WHAT IS BEING ASKED:
What you give back should be exactly the lines from the one with "Image resolution: width=1384" through the end of the data, without the pictures.

-=-=-

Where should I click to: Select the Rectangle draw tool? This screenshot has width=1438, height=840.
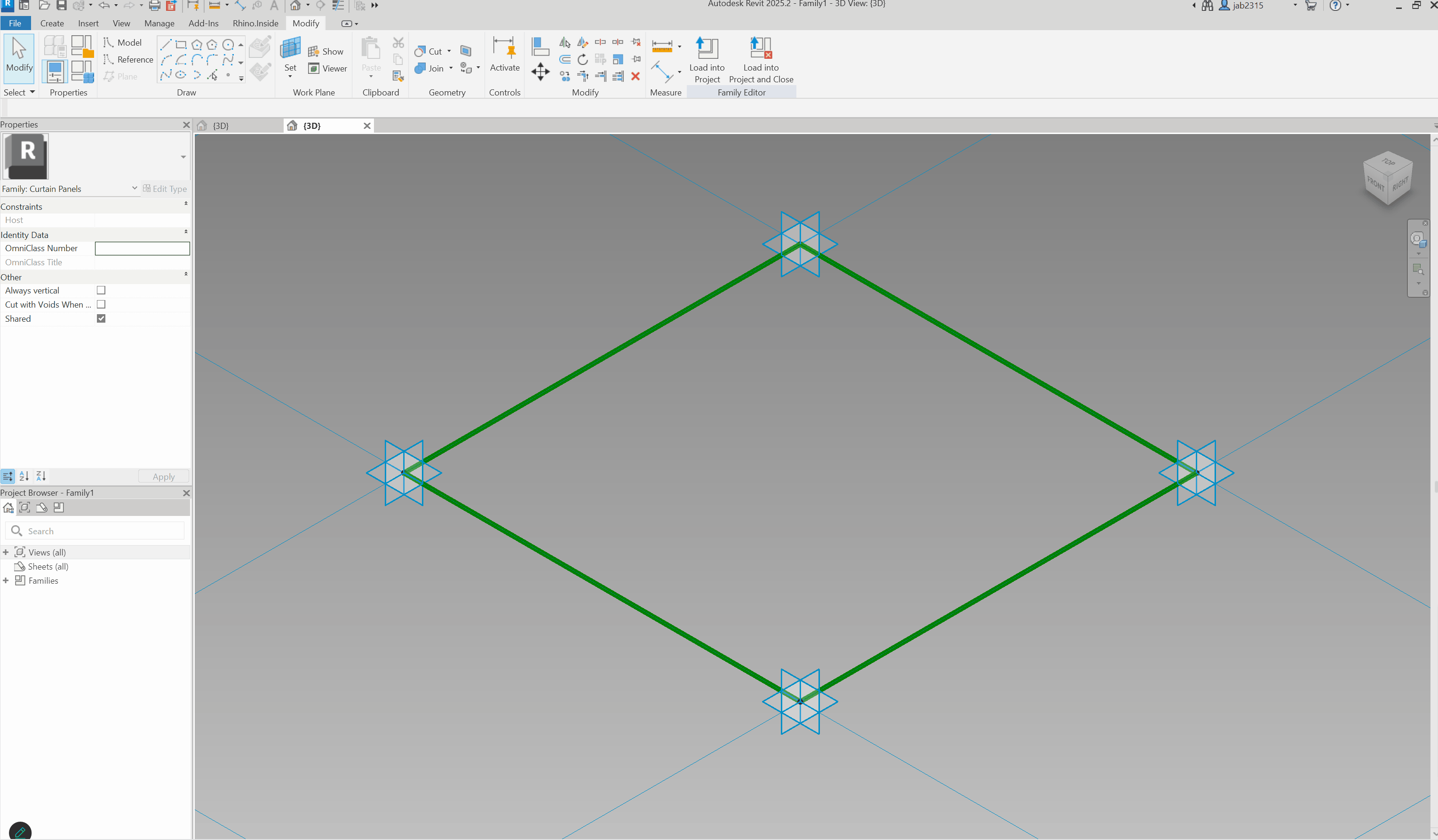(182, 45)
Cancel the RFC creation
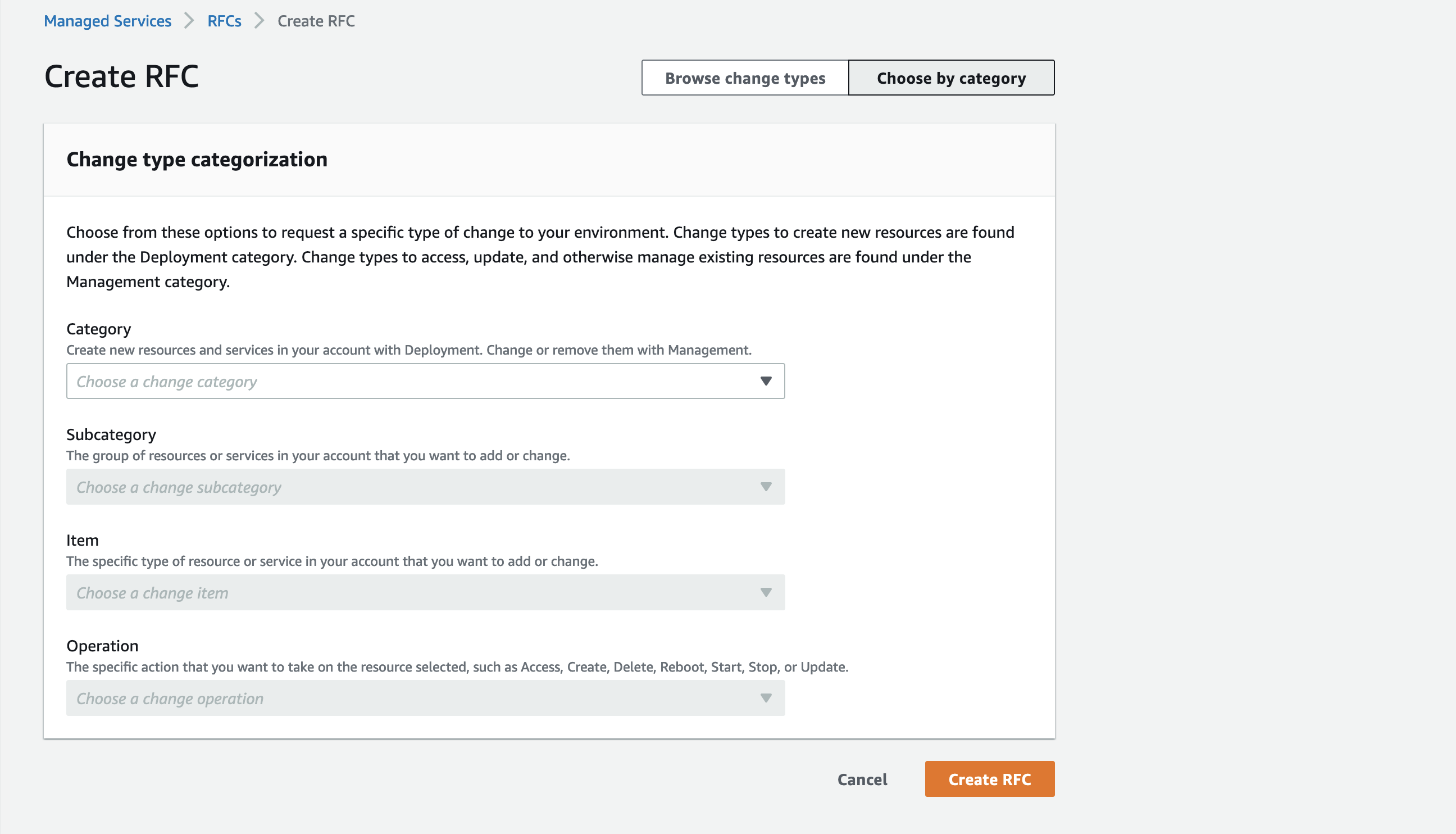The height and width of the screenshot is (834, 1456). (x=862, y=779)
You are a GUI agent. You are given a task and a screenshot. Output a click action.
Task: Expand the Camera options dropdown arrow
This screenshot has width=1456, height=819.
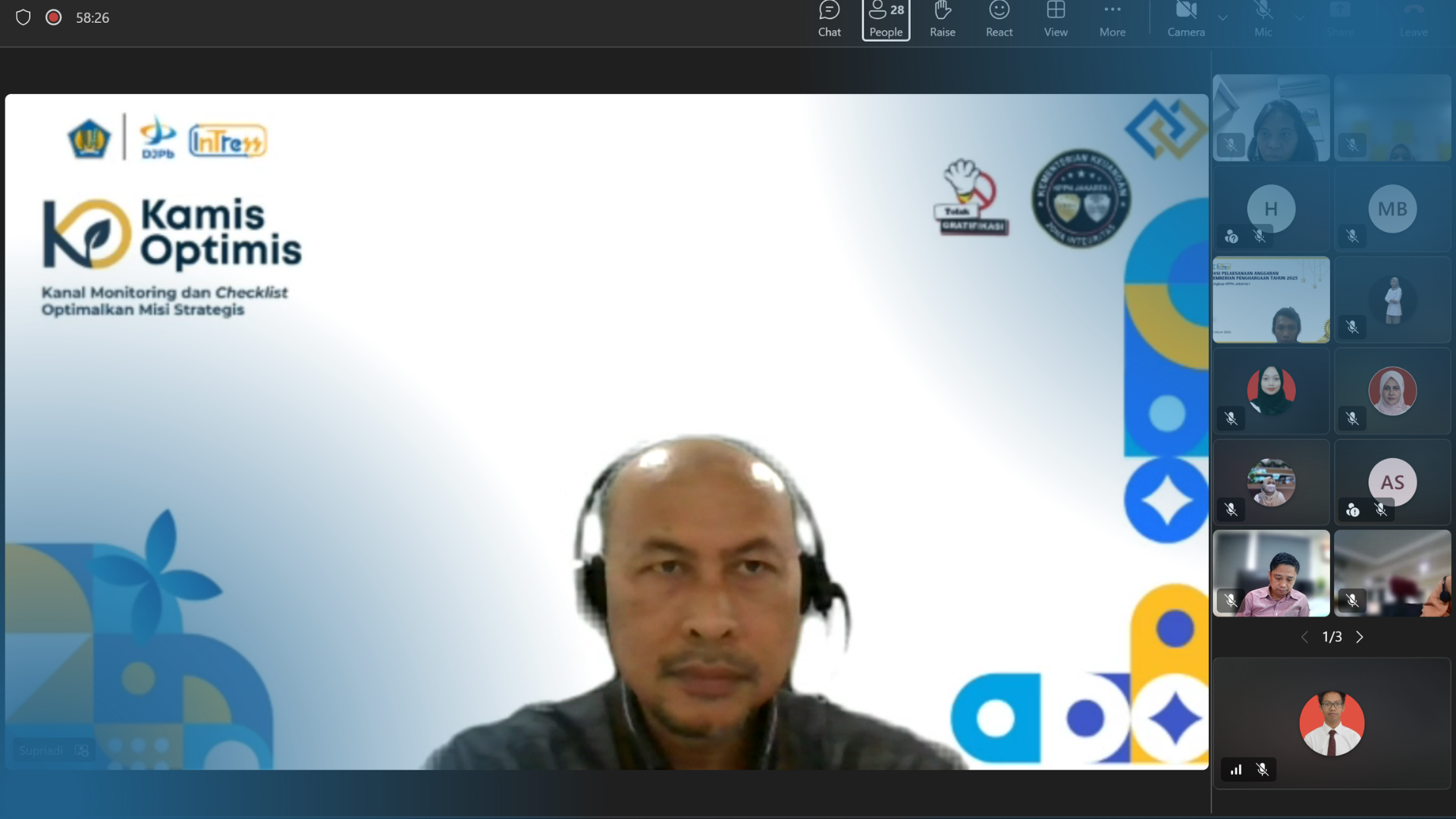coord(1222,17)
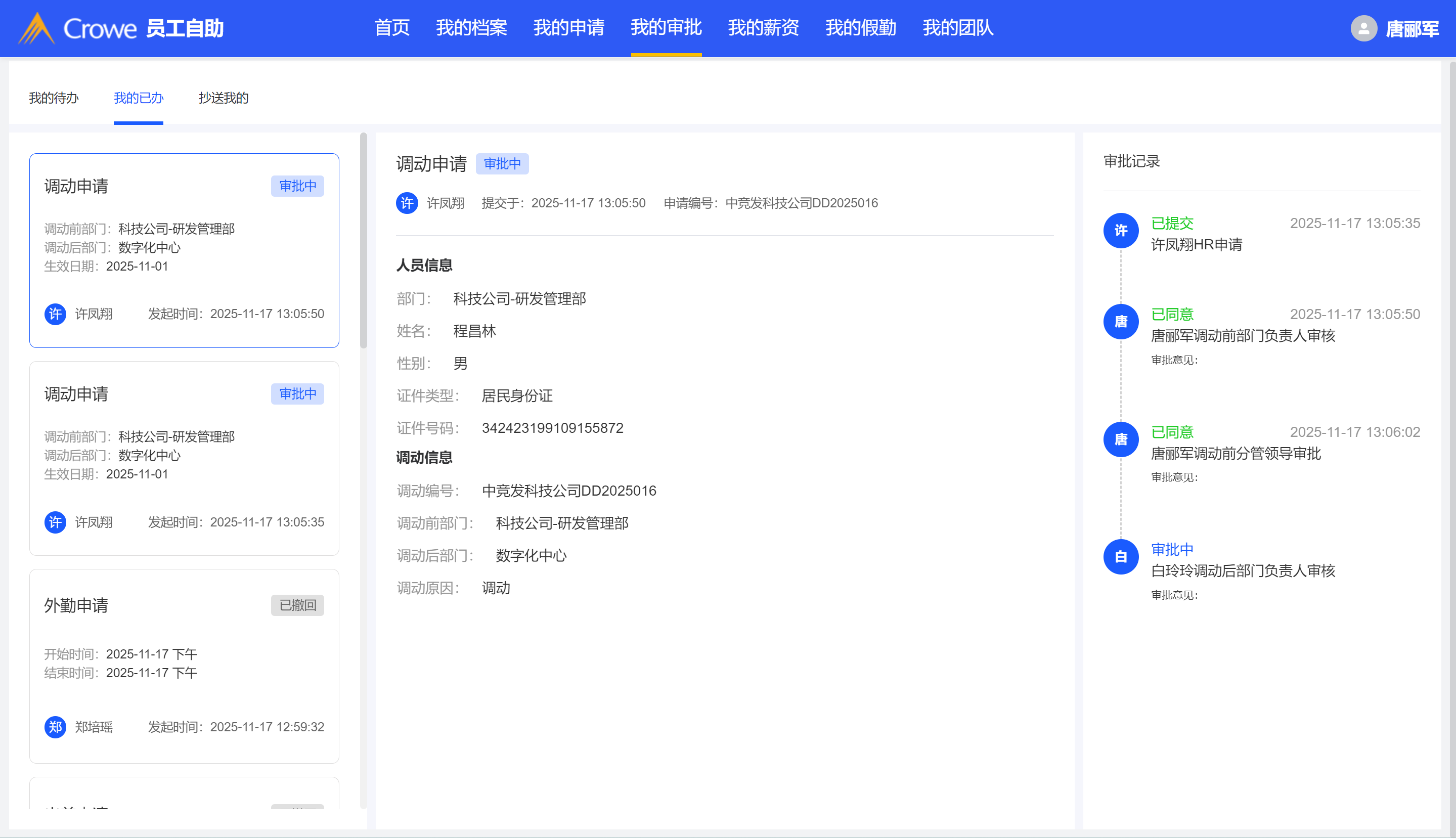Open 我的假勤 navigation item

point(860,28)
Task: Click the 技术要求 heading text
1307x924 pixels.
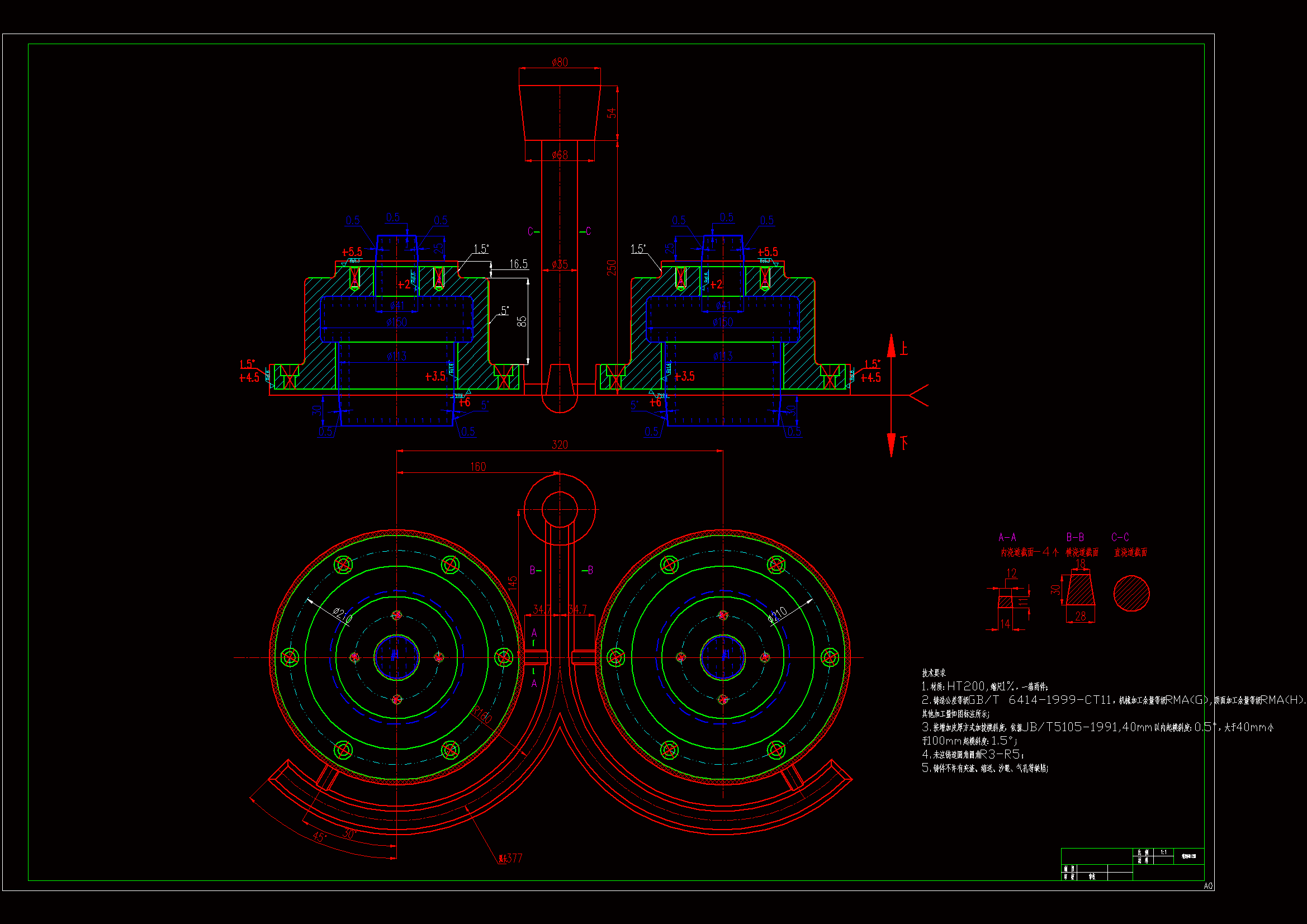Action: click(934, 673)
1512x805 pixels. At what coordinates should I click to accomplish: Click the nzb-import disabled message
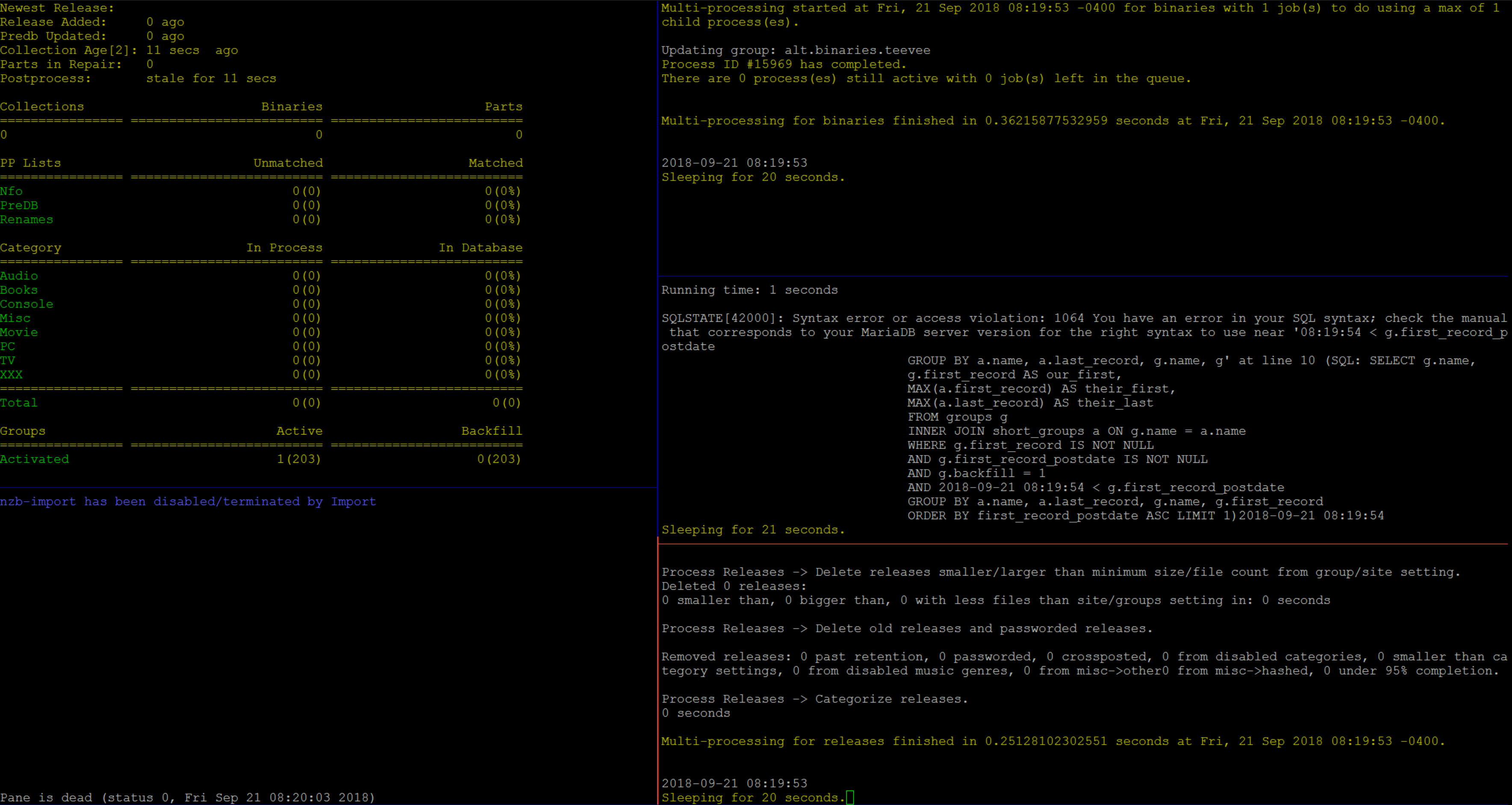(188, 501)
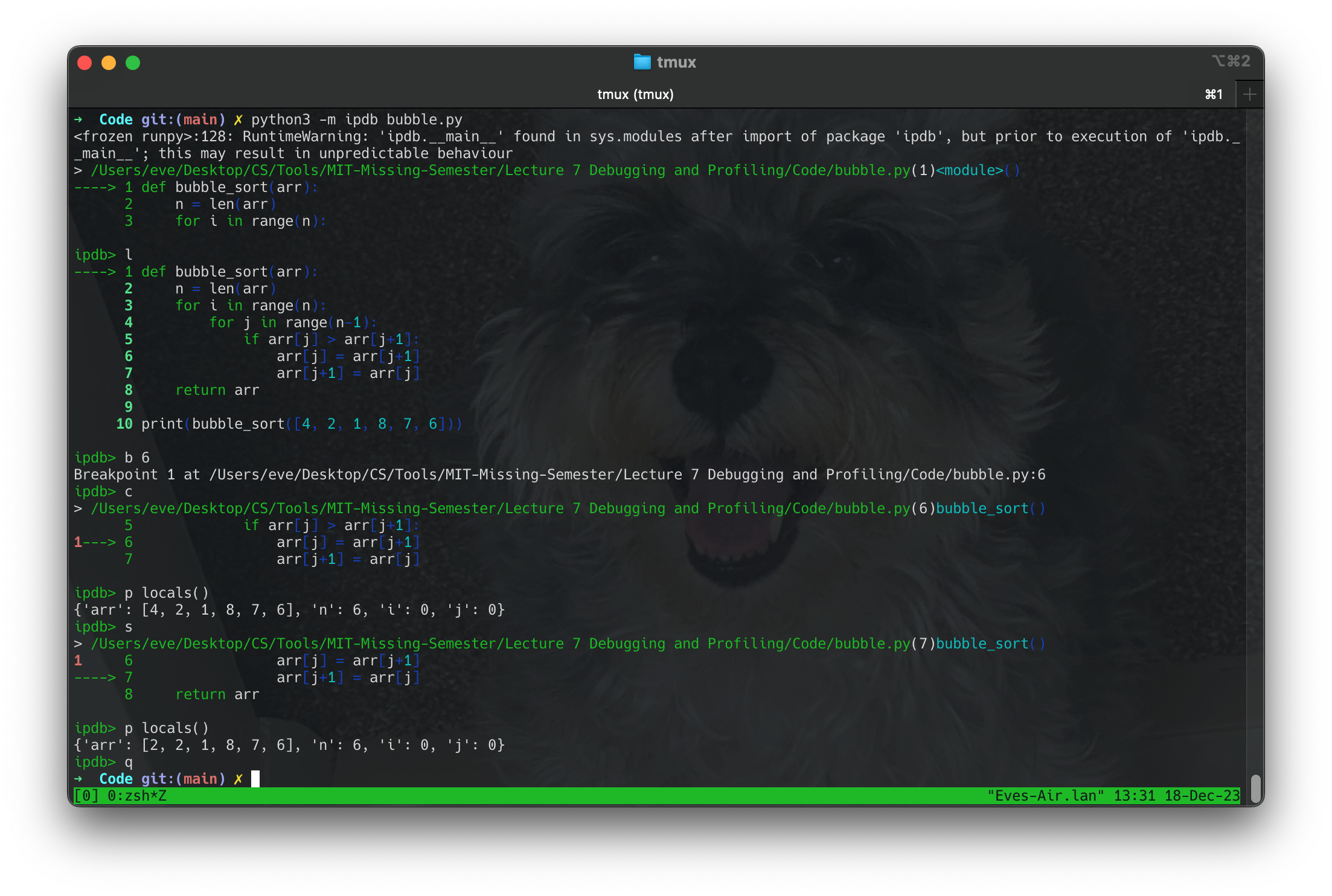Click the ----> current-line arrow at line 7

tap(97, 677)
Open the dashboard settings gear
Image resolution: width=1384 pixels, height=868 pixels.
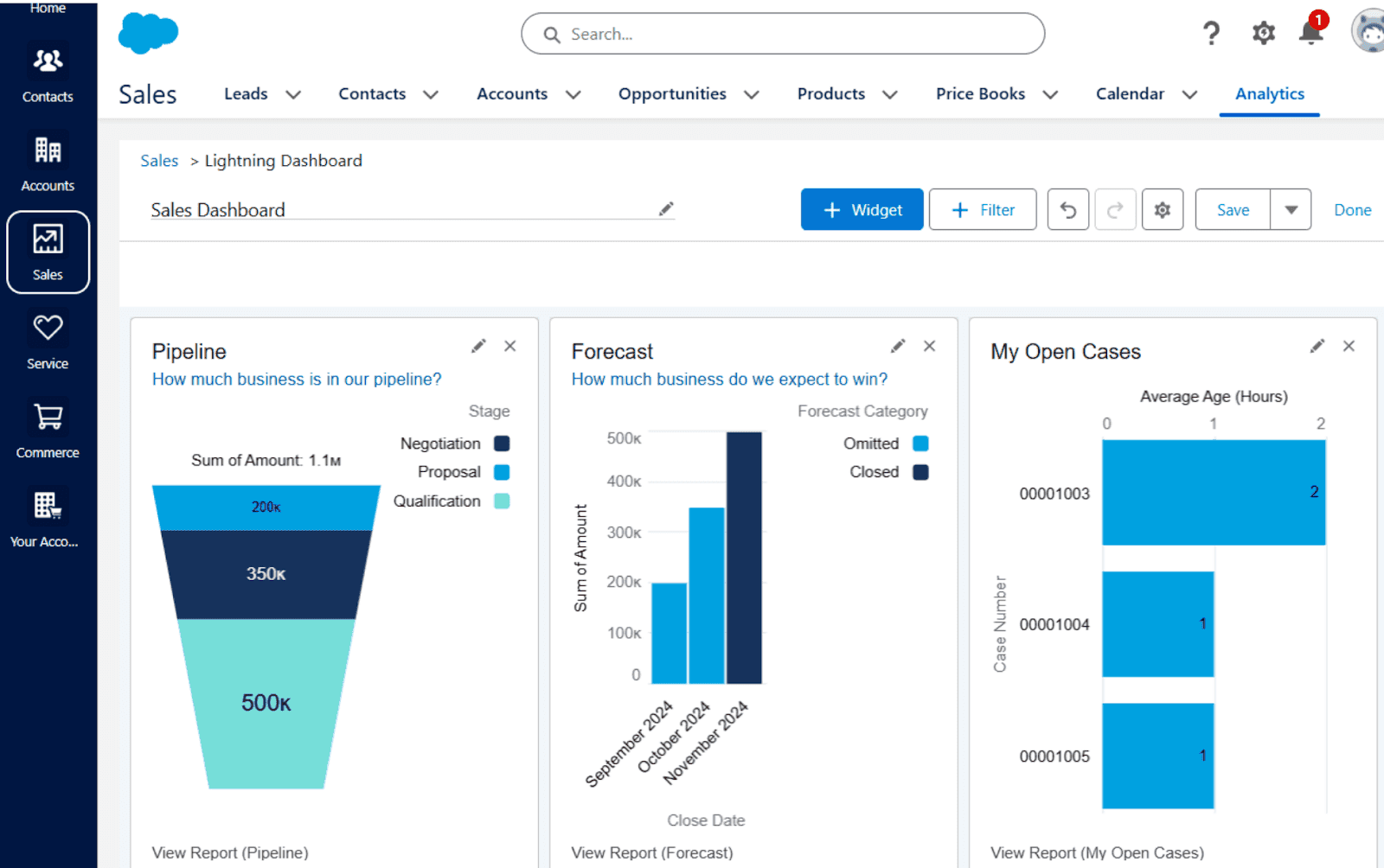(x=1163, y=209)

-=-=-

EXPECTED OUTPUT:
Image resolution: width=1384 pixels, height=868 pixels.
(x=1163, y=209)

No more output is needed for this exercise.